# Which tile saw to buy ?



## bellerose (Aug 21, 2005)

I have been doing my 2 bathrooms over and been running back and forth to HD for them to make my cuts. They don't charge me but they are trying to "suggest" I buy a saw.
They have the Husky 7inch with laser for sale at $299.HD says they are selling them at less than cost as a promotion. Anybody familiar with it ? It comes with a rolling stand, blade tilts.

I do not do much tile work but want to buy a saw for the long term. Maybe a larger blade saw is a better investment ? I have gotten a few small tile jobs recently.

They also have a 7 inch workforce for $225, marked down from $325 but I think they are cheap.

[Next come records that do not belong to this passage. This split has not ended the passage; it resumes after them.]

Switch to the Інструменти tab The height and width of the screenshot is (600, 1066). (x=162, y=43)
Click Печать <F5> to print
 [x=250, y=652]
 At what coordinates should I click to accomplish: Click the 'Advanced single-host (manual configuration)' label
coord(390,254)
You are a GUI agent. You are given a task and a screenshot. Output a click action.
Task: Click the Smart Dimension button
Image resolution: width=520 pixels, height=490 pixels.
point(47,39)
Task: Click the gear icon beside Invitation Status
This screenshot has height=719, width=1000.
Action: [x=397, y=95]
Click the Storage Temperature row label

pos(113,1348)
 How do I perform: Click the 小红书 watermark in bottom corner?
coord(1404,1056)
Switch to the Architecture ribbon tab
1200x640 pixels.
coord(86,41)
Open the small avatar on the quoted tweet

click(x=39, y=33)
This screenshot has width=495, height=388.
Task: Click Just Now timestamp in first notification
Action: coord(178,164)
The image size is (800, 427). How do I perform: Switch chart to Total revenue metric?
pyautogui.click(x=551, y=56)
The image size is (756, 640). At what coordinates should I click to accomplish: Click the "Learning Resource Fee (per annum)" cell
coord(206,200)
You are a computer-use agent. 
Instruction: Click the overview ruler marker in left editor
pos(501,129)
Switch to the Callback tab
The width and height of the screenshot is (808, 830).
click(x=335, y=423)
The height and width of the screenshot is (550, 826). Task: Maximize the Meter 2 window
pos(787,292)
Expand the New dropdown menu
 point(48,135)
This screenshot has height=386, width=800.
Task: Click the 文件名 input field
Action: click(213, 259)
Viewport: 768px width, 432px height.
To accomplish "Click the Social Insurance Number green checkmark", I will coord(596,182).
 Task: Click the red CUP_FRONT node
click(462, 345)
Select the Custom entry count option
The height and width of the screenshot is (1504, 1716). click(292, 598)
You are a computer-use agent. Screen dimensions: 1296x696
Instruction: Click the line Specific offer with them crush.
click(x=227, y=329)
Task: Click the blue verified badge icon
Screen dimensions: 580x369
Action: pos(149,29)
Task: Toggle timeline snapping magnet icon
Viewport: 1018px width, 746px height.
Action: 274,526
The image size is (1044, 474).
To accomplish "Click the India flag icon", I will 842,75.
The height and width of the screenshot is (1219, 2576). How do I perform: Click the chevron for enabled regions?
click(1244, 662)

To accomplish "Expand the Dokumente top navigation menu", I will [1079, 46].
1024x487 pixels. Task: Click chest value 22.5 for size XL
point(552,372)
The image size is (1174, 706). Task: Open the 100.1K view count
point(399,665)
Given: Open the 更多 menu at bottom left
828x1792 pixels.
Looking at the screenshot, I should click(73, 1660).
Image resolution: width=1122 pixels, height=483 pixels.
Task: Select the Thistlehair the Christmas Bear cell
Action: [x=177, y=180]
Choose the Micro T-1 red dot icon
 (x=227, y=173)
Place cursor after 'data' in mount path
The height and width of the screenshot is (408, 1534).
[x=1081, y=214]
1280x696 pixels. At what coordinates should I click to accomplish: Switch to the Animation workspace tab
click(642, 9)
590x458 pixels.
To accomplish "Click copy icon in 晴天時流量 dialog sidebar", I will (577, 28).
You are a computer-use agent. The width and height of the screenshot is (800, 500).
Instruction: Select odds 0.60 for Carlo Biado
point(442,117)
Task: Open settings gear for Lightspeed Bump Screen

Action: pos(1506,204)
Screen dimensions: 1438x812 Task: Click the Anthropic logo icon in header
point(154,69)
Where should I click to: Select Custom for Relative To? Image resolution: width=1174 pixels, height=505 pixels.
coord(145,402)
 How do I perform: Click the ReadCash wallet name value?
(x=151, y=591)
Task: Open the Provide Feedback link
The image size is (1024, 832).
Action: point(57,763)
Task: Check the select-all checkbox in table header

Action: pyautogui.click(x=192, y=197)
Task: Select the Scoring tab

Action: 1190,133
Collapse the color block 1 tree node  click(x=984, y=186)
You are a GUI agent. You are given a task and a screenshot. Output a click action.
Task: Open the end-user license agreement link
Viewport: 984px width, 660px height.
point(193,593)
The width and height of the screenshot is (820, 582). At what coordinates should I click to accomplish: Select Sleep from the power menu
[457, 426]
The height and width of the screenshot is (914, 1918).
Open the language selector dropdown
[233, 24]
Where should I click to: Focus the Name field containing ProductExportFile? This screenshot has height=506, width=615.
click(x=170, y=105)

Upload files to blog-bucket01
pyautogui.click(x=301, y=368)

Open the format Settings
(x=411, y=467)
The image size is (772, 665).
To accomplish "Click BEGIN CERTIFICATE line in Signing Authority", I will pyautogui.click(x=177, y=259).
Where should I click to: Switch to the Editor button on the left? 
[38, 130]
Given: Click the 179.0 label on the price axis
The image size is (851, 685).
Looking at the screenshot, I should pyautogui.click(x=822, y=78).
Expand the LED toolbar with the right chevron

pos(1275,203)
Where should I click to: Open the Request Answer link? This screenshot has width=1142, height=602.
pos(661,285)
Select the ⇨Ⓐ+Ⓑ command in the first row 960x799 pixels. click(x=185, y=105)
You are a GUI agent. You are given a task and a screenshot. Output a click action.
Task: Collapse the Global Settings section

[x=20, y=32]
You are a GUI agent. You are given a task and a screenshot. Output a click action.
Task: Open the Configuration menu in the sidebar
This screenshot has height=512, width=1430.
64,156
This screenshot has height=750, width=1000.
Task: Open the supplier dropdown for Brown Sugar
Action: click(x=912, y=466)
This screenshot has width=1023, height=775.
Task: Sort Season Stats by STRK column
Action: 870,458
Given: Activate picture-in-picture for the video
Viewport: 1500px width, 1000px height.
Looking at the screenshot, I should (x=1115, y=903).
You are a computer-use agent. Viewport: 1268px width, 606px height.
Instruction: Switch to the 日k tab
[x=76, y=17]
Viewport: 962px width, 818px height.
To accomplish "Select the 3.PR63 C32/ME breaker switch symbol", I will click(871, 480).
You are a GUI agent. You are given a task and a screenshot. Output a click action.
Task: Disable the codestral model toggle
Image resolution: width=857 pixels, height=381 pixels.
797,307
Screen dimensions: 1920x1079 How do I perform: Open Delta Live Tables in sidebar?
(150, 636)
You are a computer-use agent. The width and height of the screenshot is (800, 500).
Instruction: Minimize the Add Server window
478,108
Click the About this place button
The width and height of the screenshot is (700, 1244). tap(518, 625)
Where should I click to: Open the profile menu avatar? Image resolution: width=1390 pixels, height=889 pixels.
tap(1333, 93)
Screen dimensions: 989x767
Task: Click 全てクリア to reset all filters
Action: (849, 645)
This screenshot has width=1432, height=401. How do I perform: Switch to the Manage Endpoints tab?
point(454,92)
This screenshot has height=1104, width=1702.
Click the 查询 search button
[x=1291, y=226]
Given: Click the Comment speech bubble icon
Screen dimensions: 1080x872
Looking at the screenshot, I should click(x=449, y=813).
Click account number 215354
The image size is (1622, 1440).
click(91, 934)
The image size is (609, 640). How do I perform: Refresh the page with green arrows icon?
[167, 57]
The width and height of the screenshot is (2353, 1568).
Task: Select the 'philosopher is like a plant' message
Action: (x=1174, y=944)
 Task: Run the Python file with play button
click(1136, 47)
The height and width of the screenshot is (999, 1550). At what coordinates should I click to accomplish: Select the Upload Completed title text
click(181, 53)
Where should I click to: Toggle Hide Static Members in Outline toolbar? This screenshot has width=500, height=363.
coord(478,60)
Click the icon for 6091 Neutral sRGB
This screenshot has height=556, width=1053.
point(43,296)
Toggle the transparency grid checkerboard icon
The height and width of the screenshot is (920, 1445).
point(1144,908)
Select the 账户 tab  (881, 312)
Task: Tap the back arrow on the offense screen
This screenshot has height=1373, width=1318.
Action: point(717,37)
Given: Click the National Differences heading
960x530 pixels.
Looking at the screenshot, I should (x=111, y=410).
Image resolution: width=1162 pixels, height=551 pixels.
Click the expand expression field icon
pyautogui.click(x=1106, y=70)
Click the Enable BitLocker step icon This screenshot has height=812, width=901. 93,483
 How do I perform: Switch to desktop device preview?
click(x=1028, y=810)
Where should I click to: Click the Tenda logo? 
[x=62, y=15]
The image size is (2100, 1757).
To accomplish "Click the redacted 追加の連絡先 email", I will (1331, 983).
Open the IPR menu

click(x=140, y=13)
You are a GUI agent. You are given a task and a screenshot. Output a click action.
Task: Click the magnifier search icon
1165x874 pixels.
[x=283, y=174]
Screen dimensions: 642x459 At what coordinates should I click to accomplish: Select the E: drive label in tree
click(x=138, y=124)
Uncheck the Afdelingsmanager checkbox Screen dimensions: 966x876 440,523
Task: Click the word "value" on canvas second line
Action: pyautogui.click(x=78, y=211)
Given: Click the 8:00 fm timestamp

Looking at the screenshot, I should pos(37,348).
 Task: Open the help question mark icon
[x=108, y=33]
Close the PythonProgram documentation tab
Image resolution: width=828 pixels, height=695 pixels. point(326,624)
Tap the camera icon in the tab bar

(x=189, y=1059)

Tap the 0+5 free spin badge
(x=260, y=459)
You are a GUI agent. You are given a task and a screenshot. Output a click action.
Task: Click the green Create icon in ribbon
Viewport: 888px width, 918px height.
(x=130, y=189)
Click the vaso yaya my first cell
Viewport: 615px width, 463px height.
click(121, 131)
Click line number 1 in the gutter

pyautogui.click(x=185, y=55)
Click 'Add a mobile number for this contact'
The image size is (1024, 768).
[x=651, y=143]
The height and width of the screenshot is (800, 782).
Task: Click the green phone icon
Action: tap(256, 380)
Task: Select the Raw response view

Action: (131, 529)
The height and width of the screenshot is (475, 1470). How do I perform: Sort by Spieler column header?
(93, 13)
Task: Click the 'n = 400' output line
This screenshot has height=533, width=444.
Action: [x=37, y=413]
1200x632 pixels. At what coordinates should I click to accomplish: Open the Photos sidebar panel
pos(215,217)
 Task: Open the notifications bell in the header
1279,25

The guy in the tile aisle says he has an MK ? and he puts it up there with the Husky but I don't know.


----------



## Tom R (Jun 1, 2004)

Welp, - - I'm the opposite, I guess, - - I'm not too sure of the Husky, - - but I do own several different size MK's, - - and they work great.

And if you can't afford buying several different sizes, - - I would suggest just getting a big one now (if you can), or you're just gonna end up up-grading later anyway.


----------



## R&D Tile (Apr 5, 2005)

Target or Felker hands down, they can't be beat.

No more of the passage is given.